==== EXCERPTED RECORDS

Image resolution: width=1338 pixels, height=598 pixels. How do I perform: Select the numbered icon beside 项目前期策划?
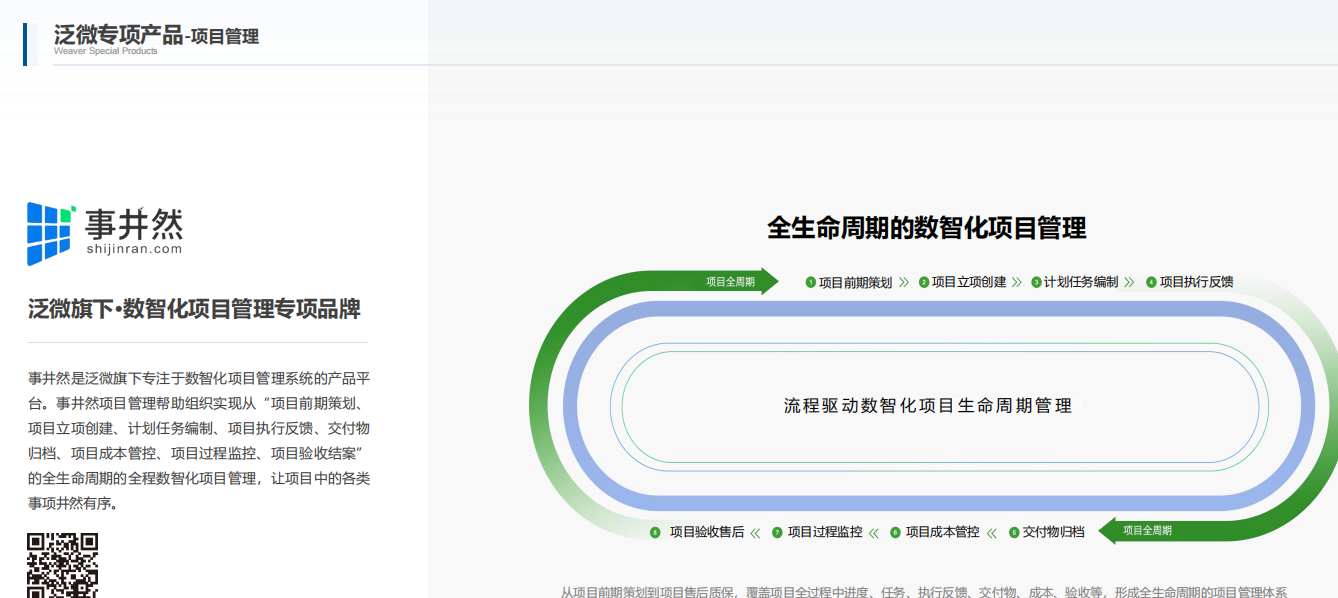(x=810, y=281)
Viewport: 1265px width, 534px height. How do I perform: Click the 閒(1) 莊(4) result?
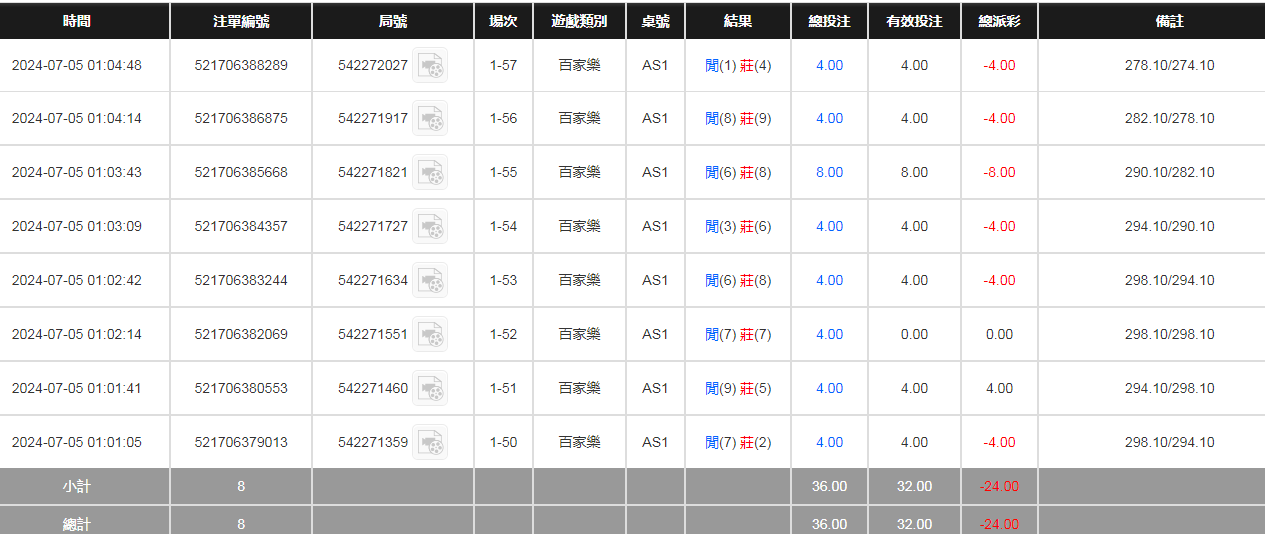click(x=738, y=65)
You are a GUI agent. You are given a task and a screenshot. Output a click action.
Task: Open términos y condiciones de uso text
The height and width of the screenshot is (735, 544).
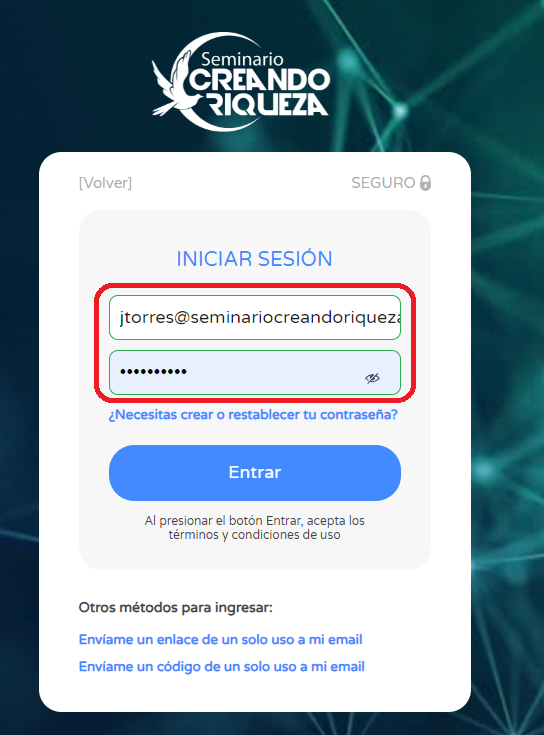pos(254,535)
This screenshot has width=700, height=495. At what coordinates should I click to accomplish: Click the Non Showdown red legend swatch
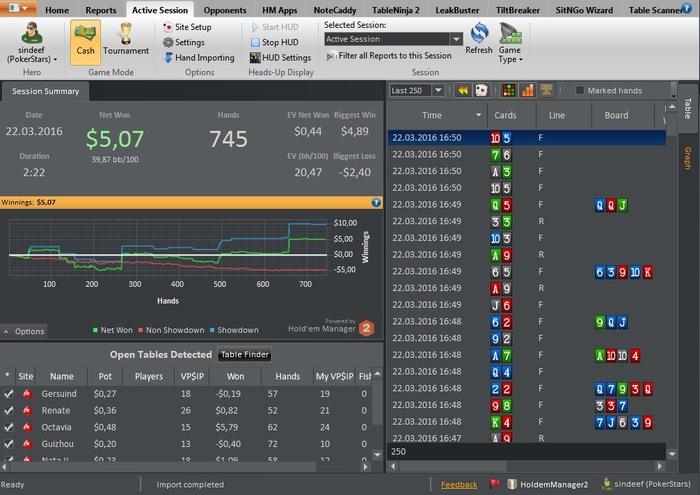pyautogui.click(x=139, y=330)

========

WRITTEN INSTRUCTION
Reproduce the data from the line containing "Viewport: 1265px width, 534px" through the end of the data, and leave out the pictures.

RESULT OF THIS TASK
Viewport: 1265px width, 534px height. How do I perform: Click the 閒(1) 莊(4) result?
click(x=738, y=65)
You are a GUI agent. You are given a task and a screenshot. Output a click action.
Task: Open términos y condiciones de uso text
The height and width of the screenshot is (735, 544).
pos(254,535)
This screenshot has width=700, height=495. At what coordinates should I click to accomplish: Click the Non Showdown red legend swatch
pyautogui.click(x=139, y=330)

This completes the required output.